Berlin. Zum zweiten Mal nach dem Wagner-Aufstand offenbart Russland seine Verwundbarkeit. Doch die Ukraine könnte einen hohen Preis zahlen.
Auch fast eine Woche nach dem Beginn der ukrainischen Offensive in der russischen Region Kursk sind die strategischen und operativen Ziele unklar. Mit dürren Worten räumt der ukrainische Präsident Wolodymyr Selenskyj lediglich ein, dass es diese Offensive gibt, der ukrainische Generalstab schweigt. Der Nachrichtenfluss ist spärlich und wird vor allem durch russische Quellen gespeist.

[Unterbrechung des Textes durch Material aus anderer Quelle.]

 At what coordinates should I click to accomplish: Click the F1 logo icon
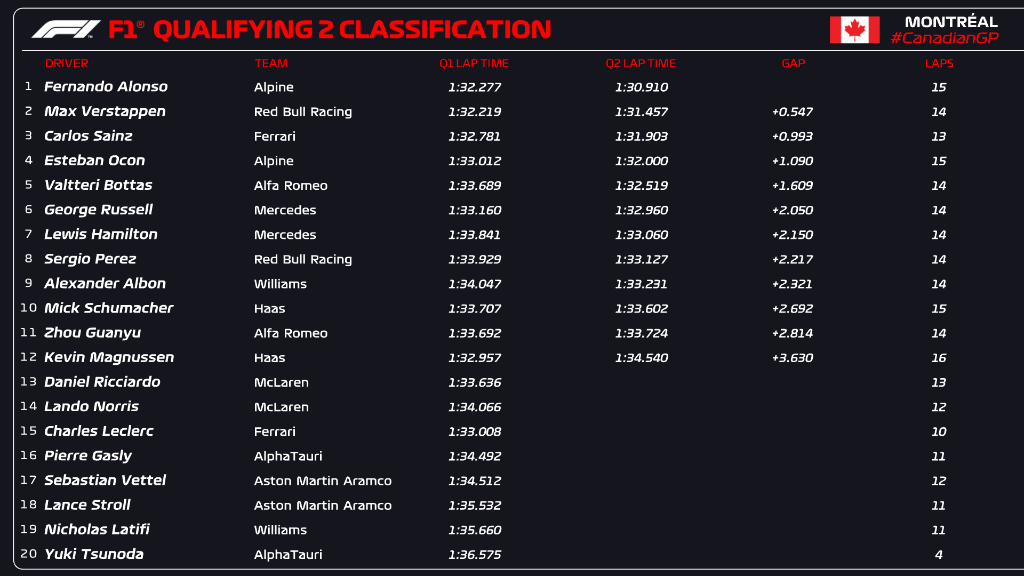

Auf russischer Seite schwankt die Stimmungslage. Auf der einen Seite herrscht Entsetzen über den ukrainischen Vormarsch. Der hat sich zwar in den vergangenen Tagen verzögert, konnte aber keineswegs gestoppt werden. Auf der anderen Seite wächst die Wut auf die eigene militärische Führung, die nicht willens oder in der Lage war, das russische Kernland gegen diese Offensive zu schützen. Hunderte Quadratkilometer sind nun ukrainisch besetzt, Zehntausende Menschen mussten vor den Kämpfen in Sicherheit gebracht werden. Den Menschen in Russland wird nun schmerzhaft vor Augen geführt, was Krieg bedeutet.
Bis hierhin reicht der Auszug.